I'm not sure but maybe it was Heinlein who first thought of powered armor.
Maybe we wouldn't have all that Japanese Gundam without it. Maybe, I don't know.

Yeah,

When I read Starship Troopers (or actually listened to the audiobook) the description of the suits was similar to the mecha we would become familiar with: Tranzor Z, Gundam, Robotech, Macross, Super Dimensional Cavalry Southern Cross, Mospeada, etc...
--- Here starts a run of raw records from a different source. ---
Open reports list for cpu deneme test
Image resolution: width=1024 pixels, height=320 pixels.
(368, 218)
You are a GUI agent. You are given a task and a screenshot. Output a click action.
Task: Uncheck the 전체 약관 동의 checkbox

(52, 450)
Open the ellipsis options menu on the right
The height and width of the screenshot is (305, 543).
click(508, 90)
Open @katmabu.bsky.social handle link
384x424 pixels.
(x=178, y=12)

IIRC, in the book 'Robotech: Art 2' Heinlein was cited as one of the inspirations for what became Robotech.
 
Flying mountains, the blind pursuit of science causing ruin, aerial bombardment, virtual reconstructions of historical figures -- Gulliver's Travels by Jonathan Swift, 1726.
 
Flying mountains, the blind pursuit of science causing ruin, aerial bombardment, virtual reconstructions of historical figures -- Gulliver's Travels by Jonathan Swift, 1726.

Yeah, that's pretty interesting. I am not big on Swift, did he write anything else other than Gulliver?
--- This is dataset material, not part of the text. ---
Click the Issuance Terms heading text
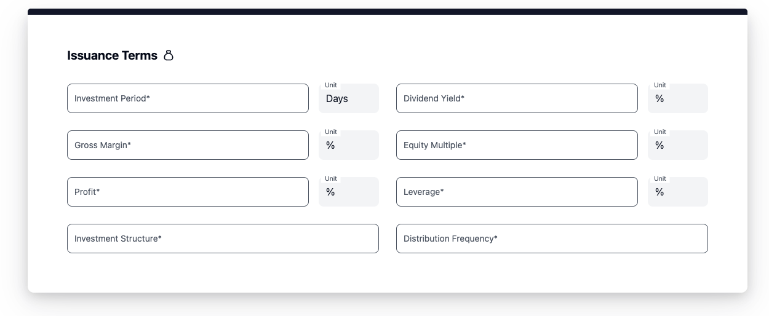769x316 pixels. pos(112,55)
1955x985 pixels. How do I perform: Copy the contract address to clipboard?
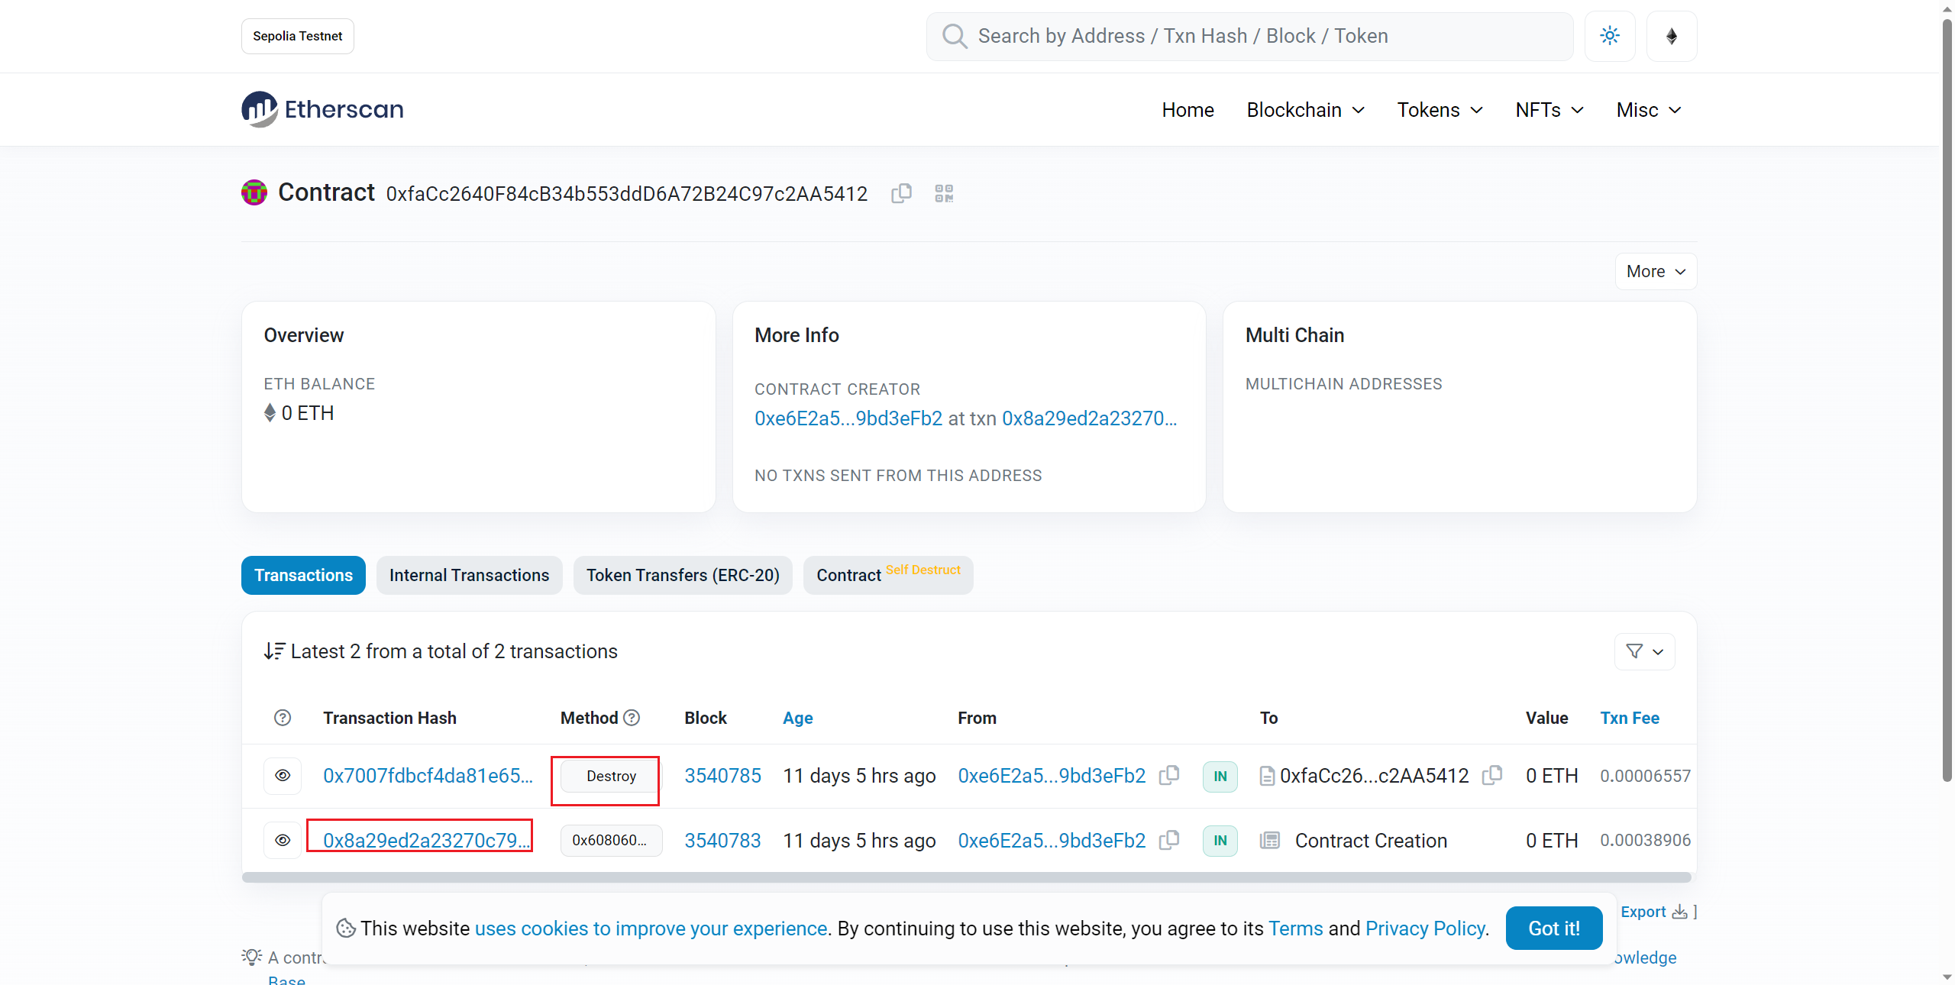[901, 193]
He wrote loads of stuff -- much of it satirical. I've read the bowdlerised and original versions of Gulliver's Travels (the original name was Travels into Several Remote Nations of the World, in Four Parts. By Lemuel Gulliver, First a Surgeon, and then a Captain of Several Ships), A Modest Proposal, and a few of his poems.
 
Swift was also one of the earliest documented victims of leaked spoilers. He intended to publish Travels into Several Remote Nations of the World as though it were an actual book of traveller's tales authored by a captain named Lemuel Gulliver, keeping his own authorship secret -- essentially as a hoax. At the time, much of the world was still unknown to Europeans, and real travellers' tales depicted many wild and bizarre things, both real and fabricated by the tellers, so he might've gotten away with it. But the fact that Swift wrote the book was revealed shortly before publication.